Stored items from a collection:
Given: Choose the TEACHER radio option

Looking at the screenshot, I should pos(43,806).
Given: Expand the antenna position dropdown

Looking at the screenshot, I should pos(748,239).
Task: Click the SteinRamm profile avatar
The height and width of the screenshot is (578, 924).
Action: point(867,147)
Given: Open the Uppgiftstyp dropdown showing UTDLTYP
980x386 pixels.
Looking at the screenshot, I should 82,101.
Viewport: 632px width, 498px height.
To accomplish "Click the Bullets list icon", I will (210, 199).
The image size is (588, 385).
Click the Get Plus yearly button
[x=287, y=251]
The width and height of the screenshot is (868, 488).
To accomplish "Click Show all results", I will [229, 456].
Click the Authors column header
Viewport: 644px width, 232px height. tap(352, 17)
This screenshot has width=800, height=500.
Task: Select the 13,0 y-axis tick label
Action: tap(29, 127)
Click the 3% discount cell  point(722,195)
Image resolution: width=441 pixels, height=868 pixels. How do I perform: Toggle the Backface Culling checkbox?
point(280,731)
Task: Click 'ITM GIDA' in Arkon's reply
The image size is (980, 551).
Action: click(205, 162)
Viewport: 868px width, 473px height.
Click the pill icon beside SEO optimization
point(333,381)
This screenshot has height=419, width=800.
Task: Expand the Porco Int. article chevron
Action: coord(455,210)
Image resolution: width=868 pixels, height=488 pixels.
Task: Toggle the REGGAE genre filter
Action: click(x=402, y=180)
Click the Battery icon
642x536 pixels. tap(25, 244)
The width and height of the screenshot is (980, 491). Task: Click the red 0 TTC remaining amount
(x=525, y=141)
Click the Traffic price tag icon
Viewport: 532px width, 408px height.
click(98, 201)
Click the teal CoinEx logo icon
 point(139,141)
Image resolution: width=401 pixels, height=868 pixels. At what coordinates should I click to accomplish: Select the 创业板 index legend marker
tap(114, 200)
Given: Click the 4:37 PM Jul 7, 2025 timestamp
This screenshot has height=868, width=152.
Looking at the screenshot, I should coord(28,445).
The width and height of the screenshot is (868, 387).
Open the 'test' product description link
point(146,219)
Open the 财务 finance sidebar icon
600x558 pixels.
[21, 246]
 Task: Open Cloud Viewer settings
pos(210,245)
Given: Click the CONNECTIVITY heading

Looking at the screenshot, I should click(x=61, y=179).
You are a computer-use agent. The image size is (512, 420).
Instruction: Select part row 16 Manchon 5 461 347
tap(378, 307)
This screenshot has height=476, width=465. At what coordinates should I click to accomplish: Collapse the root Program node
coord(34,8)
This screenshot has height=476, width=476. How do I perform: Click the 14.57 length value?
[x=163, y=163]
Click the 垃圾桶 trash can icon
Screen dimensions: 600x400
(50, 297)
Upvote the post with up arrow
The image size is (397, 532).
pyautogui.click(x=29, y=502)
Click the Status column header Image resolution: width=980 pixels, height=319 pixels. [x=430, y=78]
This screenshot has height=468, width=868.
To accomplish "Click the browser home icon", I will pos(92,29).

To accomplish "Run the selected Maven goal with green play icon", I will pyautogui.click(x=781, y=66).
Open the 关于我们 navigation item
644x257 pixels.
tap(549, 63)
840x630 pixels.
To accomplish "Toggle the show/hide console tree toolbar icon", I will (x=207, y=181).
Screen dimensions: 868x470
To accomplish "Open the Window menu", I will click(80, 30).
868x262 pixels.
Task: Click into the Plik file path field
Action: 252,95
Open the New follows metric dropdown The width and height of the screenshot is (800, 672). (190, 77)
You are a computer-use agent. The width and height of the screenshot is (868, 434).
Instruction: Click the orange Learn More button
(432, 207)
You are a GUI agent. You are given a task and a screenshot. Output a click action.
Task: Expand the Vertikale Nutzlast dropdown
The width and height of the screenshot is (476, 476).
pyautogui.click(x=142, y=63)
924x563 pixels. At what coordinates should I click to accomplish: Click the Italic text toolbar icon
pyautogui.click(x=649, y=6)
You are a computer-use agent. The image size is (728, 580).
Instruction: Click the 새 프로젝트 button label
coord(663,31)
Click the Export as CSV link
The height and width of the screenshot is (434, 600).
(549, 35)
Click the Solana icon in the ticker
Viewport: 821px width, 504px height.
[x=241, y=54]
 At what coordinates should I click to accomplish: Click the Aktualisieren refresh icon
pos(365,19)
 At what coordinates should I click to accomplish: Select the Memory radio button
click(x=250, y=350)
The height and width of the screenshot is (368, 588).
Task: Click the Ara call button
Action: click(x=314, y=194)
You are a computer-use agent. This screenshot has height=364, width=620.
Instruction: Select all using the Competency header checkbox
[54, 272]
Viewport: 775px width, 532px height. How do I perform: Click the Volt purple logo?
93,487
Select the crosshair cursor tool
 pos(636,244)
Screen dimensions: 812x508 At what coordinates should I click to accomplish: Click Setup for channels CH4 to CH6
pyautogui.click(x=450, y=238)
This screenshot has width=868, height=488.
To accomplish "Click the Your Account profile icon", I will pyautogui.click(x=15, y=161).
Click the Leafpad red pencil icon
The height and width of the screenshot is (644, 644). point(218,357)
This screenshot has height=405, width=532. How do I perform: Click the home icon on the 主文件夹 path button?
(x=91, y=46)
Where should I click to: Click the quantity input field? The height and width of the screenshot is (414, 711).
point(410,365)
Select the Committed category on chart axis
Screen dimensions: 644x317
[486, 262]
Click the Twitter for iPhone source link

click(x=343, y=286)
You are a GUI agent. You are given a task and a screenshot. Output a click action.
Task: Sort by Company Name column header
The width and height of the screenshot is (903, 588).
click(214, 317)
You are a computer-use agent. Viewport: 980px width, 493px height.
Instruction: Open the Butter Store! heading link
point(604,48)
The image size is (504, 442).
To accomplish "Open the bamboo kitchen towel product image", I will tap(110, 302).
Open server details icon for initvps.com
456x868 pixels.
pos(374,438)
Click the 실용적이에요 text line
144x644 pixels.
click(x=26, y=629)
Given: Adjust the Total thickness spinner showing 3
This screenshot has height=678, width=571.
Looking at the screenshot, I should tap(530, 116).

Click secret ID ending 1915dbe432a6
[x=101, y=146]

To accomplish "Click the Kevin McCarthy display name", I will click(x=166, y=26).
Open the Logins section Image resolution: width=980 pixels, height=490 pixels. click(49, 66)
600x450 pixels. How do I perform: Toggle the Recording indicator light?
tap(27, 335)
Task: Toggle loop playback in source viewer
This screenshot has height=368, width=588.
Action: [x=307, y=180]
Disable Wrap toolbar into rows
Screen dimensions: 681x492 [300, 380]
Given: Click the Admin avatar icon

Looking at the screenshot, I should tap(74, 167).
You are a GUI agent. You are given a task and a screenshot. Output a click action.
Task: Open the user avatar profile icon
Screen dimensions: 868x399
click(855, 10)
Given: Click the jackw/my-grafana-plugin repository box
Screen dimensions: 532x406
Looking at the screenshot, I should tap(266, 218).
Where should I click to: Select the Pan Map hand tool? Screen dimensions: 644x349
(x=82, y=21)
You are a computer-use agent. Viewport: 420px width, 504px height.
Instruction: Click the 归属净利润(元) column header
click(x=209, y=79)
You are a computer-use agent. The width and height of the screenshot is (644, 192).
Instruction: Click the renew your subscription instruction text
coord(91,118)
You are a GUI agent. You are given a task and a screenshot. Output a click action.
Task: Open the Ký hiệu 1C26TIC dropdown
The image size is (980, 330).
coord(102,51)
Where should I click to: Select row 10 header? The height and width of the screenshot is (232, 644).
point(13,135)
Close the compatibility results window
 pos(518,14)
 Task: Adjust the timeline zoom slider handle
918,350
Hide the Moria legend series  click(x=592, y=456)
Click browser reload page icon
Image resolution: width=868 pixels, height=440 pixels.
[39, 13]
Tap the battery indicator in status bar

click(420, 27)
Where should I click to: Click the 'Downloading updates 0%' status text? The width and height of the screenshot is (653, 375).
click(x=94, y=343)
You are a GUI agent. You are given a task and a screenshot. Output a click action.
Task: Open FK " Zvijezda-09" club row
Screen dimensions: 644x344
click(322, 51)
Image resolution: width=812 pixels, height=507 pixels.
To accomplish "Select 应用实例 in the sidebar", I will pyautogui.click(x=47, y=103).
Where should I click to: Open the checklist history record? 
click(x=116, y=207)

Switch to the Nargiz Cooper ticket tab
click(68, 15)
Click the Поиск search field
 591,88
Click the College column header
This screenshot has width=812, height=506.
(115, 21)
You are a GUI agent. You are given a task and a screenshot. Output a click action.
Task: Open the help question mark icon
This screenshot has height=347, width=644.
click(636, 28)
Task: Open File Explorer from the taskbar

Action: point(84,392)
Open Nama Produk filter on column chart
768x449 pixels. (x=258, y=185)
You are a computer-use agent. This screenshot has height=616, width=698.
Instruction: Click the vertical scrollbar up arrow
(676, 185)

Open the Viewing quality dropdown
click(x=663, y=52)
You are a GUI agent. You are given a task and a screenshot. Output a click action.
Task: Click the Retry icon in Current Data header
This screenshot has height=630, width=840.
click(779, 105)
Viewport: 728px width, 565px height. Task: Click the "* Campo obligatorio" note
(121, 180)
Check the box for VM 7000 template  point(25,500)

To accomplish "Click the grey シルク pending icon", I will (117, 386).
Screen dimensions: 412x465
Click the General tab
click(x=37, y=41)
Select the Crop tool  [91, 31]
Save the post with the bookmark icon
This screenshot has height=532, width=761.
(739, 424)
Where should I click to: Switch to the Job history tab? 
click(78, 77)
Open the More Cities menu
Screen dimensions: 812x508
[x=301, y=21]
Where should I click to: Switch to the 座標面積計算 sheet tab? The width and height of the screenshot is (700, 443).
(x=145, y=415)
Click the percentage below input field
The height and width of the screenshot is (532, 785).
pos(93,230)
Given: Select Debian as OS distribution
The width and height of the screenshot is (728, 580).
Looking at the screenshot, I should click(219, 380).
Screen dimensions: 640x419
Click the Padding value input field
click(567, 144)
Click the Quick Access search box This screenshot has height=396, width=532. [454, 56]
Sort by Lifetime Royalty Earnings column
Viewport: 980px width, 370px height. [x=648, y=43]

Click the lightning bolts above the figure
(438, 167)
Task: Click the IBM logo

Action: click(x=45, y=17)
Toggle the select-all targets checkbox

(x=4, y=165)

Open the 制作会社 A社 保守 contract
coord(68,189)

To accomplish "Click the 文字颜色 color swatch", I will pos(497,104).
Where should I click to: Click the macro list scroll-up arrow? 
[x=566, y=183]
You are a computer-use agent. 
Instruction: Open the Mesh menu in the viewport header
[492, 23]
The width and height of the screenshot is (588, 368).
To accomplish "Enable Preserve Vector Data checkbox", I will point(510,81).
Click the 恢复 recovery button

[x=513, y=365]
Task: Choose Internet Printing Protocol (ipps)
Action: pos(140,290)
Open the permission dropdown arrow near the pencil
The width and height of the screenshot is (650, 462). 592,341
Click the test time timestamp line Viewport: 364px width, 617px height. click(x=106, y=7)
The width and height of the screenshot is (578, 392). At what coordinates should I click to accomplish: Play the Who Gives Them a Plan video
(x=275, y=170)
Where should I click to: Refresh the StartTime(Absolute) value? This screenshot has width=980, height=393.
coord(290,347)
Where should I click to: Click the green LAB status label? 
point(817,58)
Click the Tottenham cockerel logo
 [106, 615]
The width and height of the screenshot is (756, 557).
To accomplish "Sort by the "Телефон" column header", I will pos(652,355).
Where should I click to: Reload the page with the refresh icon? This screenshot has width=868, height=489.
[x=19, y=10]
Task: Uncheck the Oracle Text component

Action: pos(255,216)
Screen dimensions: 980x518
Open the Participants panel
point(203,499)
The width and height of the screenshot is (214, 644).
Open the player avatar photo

BRIEF: Write out only those lines of the entries that lie between the line containing "Instruction: Open the Mesh" and the last line, inclusive, reproducing them exactly.

WRITTEN ANSWER:
Instruction: Open the Mesh menu in the viewport header
[492, 23]
The width and height of the screenshot is (588, 368).
To accomplish "Enable Preserve Vector Data checkbox", I will point(510,81).
Click the 恢复 recovery button

[x=513, y=365]
Task: Choose Internet Printing Protocol (ipps)
Action: pos(140,290)
Open the permission dropdown arrow near the pencil
The width and height of the screenshot is (650, 462). 592,341
Click the test time timestamp line Viewport: 364px width, 617px height. click(x=106, y=7)
The width and height of the screenshot is (578, 392). At what coordinates should I click to accomplish: Play the Who Gives Them a Plan video
(x=275, y=170)
Where should I click to: Refresh the StartTime(Absolute) value? This screenshot has width=980, height=393.
coord(290,347)
Where should I click to: Click the green LAB status label? 
point(817,58)
Click the Tottenham cockerel logo
 [106, 615]
The width and height of the screenshot is (756, 557).
To accomplish "Sort by the "Телефон" column header", I will pos(652,355).
Where should I click to: Reload the page with the refresh icon? This screenshot has width=868, height=489.
[x=19, y=10]
Task: Uncheck the Oracle Text component

Action: pos(255,216)
Screen dimensions: 980x518
Open the Participants panel
point(203,499)
The width and height of the screenshot is (214, 644).
Open the player avatar photo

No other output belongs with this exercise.